Starting with the line that contains "Task: End the", copy every line through the end of the data below, exactly and with nothing added.

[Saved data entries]

▬▬▬▬▬▬

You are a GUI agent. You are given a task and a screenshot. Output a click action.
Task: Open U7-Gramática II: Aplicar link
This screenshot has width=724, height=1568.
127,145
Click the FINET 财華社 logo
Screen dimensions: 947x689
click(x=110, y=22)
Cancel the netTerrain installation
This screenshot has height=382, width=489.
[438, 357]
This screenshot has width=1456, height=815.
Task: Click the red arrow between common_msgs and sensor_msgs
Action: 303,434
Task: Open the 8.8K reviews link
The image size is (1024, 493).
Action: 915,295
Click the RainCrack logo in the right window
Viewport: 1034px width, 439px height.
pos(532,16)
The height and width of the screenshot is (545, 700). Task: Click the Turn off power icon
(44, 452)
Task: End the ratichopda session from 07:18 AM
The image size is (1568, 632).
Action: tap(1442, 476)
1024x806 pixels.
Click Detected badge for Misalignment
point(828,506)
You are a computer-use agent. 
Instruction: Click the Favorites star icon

▬▬▬▬▬▬

| EXPECTED ANSWER |
Task: End the ratichopda session from 07:18 AM
The image size is (1568, 632).
Action: tap(1442, 476)
1024x806 pixels.
Click Detected badge for Misalignment
point(828,506)
You are a computer-use agent. 
Instruction: Click the Favorites star icon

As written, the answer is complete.